-- Teks Ditampilkan --
Mohon tunggu...
Nusman Nagara Muzira (aga)
Nusman Nagara Muzira (aga) Mohon Tunggu... -

Karyawan Swasta

Selanjutnya

Tutup

Humaniora Pilihan

Jejak Islam di Tanah Buton

12 Mei 2018   22:17 Diperbarui: 12 Mei 2018   22:28 1045
+
Laporkan Konten
Laporkan Akun
Kompasiana adalah platform blog. Konten ini menjadi tanggung jawab bloger dan tidak mewakili pandangan redaksi Kompas.
Lihat foto
Humaniora. Sumber ilustrasi: PEXELS/San Fermin Pamplona

MASJID tua Wawoangi merupakan salah satu fakta bukti sejarah masuknya siar Islam di Pulau Buton. Masjid dengan model klasik zaman old menjadi saksi masuknya peradaban Islam di tanah Buton yang menjadi negeri khalifatul khamis. 

Masjid tua itu menjadi bukti sejarah peradaban islam hingga jaya pada sistem pemerintahan kesultanan Buton. Kejayaan masa kesultanan Buton juga sangat disegani di nusantara. Terlebih dari berbagai literatur sejarah kesultanan Buton merupakan bagian dari Turki Usmani. Loh kok bisa, seperti apa peradaban islam masuk di tanah Buton?

-- Tugas A --
Rangkumlah teks tentang jejak Islam di tanah Buton dalam dua kalimat.

-- Data Tersedia --
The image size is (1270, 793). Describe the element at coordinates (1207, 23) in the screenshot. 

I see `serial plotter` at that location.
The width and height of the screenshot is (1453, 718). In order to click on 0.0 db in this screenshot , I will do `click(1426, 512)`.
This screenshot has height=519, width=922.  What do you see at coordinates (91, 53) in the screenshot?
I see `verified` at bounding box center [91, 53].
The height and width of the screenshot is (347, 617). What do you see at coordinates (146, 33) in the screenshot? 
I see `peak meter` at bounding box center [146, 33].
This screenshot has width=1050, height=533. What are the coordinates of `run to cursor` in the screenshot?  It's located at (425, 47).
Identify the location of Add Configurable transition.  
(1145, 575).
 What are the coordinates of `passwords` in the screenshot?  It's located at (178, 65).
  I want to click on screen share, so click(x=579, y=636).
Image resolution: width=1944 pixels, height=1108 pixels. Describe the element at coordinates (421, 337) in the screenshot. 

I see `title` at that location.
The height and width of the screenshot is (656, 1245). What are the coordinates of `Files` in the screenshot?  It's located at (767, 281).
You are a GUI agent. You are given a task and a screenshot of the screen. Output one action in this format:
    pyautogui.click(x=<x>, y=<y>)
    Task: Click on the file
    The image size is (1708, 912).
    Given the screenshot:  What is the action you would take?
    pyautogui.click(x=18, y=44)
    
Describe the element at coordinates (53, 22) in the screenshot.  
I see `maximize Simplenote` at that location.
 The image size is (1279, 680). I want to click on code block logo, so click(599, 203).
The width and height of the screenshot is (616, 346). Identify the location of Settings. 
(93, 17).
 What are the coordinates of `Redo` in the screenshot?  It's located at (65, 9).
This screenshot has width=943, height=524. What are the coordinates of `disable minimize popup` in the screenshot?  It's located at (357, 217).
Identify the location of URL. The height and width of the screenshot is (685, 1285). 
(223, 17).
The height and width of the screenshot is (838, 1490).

-- Tugas B --
Pada bagian Data Tersedia, tulis ulang semua baris dari baris pertama hingga baris yang memuat "center [91, 53].", termasuk kedua baris itu. Tukar "The image size is" menjadi "The image dimensions are" dan biarkan selebihnya tetap sama.

-- Jawaban Akhir A --
Masjid tua Wawoangi merupakan salah satu bukti sejarah masuknya siar Islam di Pulau Buton dan menjadi saksi masuknya peradaban Islam di tanah Buton. Peradaban Islam itu mencapai kejayaan pada sistem pemerintahan kesultanan Buton, yang sangat disegani di nusantara dan menurut berbagai literatur sejarah merupakan bagian dari Turki Usmani.

-- Jawaban Akhir B --
The image dimensions are (1270, 793). Describe the element at coordinates (1207, 23) in the screenshot. 

I see `serial plotter` at that location.
The width and height of the screenshot is (1453, 718). In order to click on 0.0 db in this screenshot , I will do `click(1426, 512)`.
This screenshot has height=519, width=922.  What do you see at coordinates (91, 53) in the screenshot?
I see `verified` at bounding box center [91, 53].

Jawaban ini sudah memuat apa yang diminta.